Partes del ejercicio:
[a] Según el relato sobre Chiang Mai, ¿cómo se llamaba el hostel donde desayunaron?
[b] Traduce al inglés esta oración del relato sobre Chiang Mai: "Decidimos esperar, ver qué proponía la ciudad y tomar la decisión más adelante."
[c] Sigue escribiendo el relato sobre Chiang Mai a partir de su última oración.

Comenzamos nuestra visita a
Chiang Mai planificando el recorrido mientras desayunábamos en el Green Tulip,
nuestro hostel; y buscando la manera
de salir al día siguiente al Wat Phra That Doi Suthep, se nos presentó Stella,
una trabajadora del hostal, con la cara maquillada de blanco y una sonrisa
perpetua ofreciendo la excursión por 600 bahts cada uno (unos 15 euros).
Decidimos esperar, ver qué proponía la ciudad y tomar la decisión más adelante.
La parte antigua de Chinag Mai,
donde nos alojábamos, es una ciudad repleta de los típicos templos tailandeses
(algunos con chedis incluidas en su
recinto), con sus tejas de colores en sus tres tejados superpuestos, a cada
cual más pequeño, sus filigranas en forma de llamas, sus nagas (serpientes-dragón que flanquean la entrada), sus Budas y sus
monjes. Los colores se intercalan especialmente en puertas, ventanas y pilares
interiores de forma caleidoscópica en espejos-celofán azules, verdes, rojos y amarillos, predominando
como nexo común el dorado.

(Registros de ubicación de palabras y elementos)

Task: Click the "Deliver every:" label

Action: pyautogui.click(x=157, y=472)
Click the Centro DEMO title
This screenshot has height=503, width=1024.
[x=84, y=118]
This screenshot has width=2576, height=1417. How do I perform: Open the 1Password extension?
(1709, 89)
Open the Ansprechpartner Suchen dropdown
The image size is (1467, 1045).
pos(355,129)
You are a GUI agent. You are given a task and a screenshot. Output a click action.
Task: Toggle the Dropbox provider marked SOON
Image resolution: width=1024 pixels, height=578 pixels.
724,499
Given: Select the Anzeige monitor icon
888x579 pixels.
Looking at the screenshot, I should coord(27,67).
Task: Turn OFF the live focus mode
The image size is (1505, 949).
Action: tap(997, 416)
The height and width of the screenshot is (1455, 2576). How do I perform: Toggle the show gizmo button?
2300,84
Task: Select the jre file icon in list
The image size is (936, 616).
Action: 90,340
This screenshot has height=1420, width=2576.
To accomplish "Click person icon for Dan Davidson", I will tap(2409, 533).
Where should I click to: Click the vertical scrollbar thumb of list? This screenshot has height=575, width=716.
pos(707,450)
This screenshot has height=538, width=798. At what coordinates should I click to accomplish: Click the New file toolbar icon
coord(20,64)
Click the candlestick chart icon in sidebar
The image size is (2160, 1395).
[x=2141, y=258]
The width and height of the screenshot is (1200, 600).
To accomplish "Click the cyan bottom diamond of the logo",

Respuestas del ejercicio:
[a] Green Tulip.

[b] We decided to wait, see what the city had to offer, and make the decision later.

[c]
En Chiang Mai además, los monjes
suelen estar interesados en aprender inglés; así que muchos de estos templos
ofrecen charlas con ellos; el único inconveniente es que su marcado acento
suele complicar en ciertos momentos lo que podría ser una conversación
distendida. En el Wat Chedi Luang nos sentamos a la sombra con un grupo de tres
monjes, uno de ellos novicio, a que nos explicaran algunas dudas que teníamos
sobre el budismo (las distintas posiciones de la mano de Buda, los méritos, el
porqué del color naranja de sus túnicas, etc.). El encuentro fue agradable,
pues las ganas de comunicarse, la tranquilidad con la que hablan y el hecho de
que no paren de sonreír, anima a seguir preguntando y aprendiendo.
Vistos los templos principales,
volvimos a descansar un rato antes de salir de nuevo a visitar el mercado
nocturno, siendo bienvenidos por un “Kikaaaaaaa” lleno de efusividad de Stella
al vernos llegar, en un intento fallido de pronunciar mi nombre con su sonrisa
empolvada.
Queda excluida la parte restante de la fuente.